Meantime, Temple and I, at two hand-basins, soaped and towelled, and I
was more discreet toward him than I have been to you, for I reserved from
him altogether the pronunciation of the council of senators in the secret
chamber of my head. Whether, indeed, I have fairly painted the outer part
of myself waxes dubious when I think of his spluttering laugh and shout;
'Richie, you haven't changed a bit--you're just like a boy!' Certain
indications of external gravity, and a sinking of the natural springs
within characterized Temple's approach to the responsible position of a
British husband and father. We talked much of Captain Welsh, and the
sedate practical irony of his imprisoning one like Edbury to discipline
him on high seas, as well as the singular situation of the couple of
culprits under his admonishing regimen, and the tragic end. My next two
minutes alone with Janet were tempered by it. Only my eagerness for
another term of privacy persuaded her that I was her lover instead of
judge, and then, having made the discovery that a single-minded gladness
animated me in the hope that she and I would travel together one in body
and soul, she surrendered, with her last bit of pride broken; except, it
may be, a fragment of reserve traceable in the confession that came
quaintly after supreme self-blame, when she said she was bound to tell me
that possibly--probably, were the trial to come over again, she should
again act as she had done.

Happily for us both, my wits had been sharpened enough to know that there
is more in men and women than the stuff they utter. And blessed privilege
now! if the lips were guilty of nonsense, I might stop them. Besides, I
was soon to be master upon such questions. She admitted it, admitting
with an unwonted emotional shiver, that absolute freedom could be the
worst of perils. 'For women?' said I. She preferred to say, 'For girls,'
and then 'Yes, for women, as they are educated at present.' Spice of the
princess's conversation flavoured her speech. The signs unfamiliar about
her for me were marks of the fire she had come out of; the struggle, the
torture, the determined sacrifice, through pride's conception of duty.
She was iron once. She had come out of the fire finest steel.

'Riversley! Harry,' she murmured, and my smile, and word, and squeeze in
reply, brought back a whole gleam of the fresh English morning she had
been in face, and voice, and person.

Was it conceivable that we could go back to Riversley single?

Before that was answered she had to make a statement; and in doing it she
blushed, because it involved Edbury's name, and seemed to involve her
attachment to him; but she paid me the compliment of speaking it frankly.
It was that she had felt herself bound in honour to pay Edbury's debts.
Even by such slight means as her saying, 'Riversley, Harry,' and my kiss
of her fingers when a question of money was in debate, did we burst aside
the vestiges of mutual strangeness, and recognize one another, but with
an added warmth of love.
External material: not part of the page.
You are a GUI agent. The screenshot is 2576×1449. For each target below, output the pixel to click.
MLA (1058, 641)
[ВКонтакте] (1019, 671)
When I pleaded for the marriage to be soon, she
said, 'I wish it, Harry.'

Sentiment you do not obtain from a Damascus blade. She most cordially
despised the ladies who parade and play on their sex, and are for ever
acting according to the feminine standard:--a dangerous stretch of
contempt for one less strong than she.

Riding behind her and Temple one day with the princess, I said, 'What
takes you most in Janet?'

She replied, 'Her courage. And it is of a kind that may knot up every
other virtue worth having. I have impulses, and am capable of
desperation, but I have no true courage: so I envy and admire, even if I
have to blame her; for I know that this possession of hers, which
identifies her and marks her from the rest of us, would bear the ordeal
of fire. I can imagine the qualities I have most pride in withering and
decaying under a prolonged trial. I cannot conceive her courage failing.
Perhaps because I have it not myself I think it the rarest of precious
gifts. It seems to me to imply one half, and to dispense with the other.'

I have lived to think that Ottilia was right. As nearly right, too, in
the wording of her opinion as one may be in three or four sentences
designed to be comprehensive.

My Janet's readiness to meet calamity was shown ere we reached home upon
an evening of the late autumn, and set eye on a scene, for her the very
saddest that could have been devised to test her spirit of endurance,
when, driving up the higher heath-land, we saw the dark sky ominously
reddened over Riversley, and, mounting the ridge, had the funeral flames
of the old Grange dashed in our faces. The blow was evil, sudden,
unaccountable. Villagers, tenants, farm-labourers, groups of a deputation
that had gone to the railway station to give us welcome; and returned,
owing to a delay in our arrival, stood gazing from all quarters. The
Grange was burning in two great wings, that soared in flame-tips and
columns of crimson smoke, leaving the central hall and chambers untouched
as yet, but alive inside with mysterious ranges of lights, now curtained,
now made bare--a feeble contrast to the savage blaze to right and left,
save for the wonder aroused as to its significance. These were soon
cloaked. Dead sable reigned in them, and at once a jet of flame gave the
whole vast building to destruction. My wife thrust her hand in mine. Fire
at the heart, fire at the wings--our old home stood in that majesty of
horror which freezes the limbs of men, bidding them look and no more.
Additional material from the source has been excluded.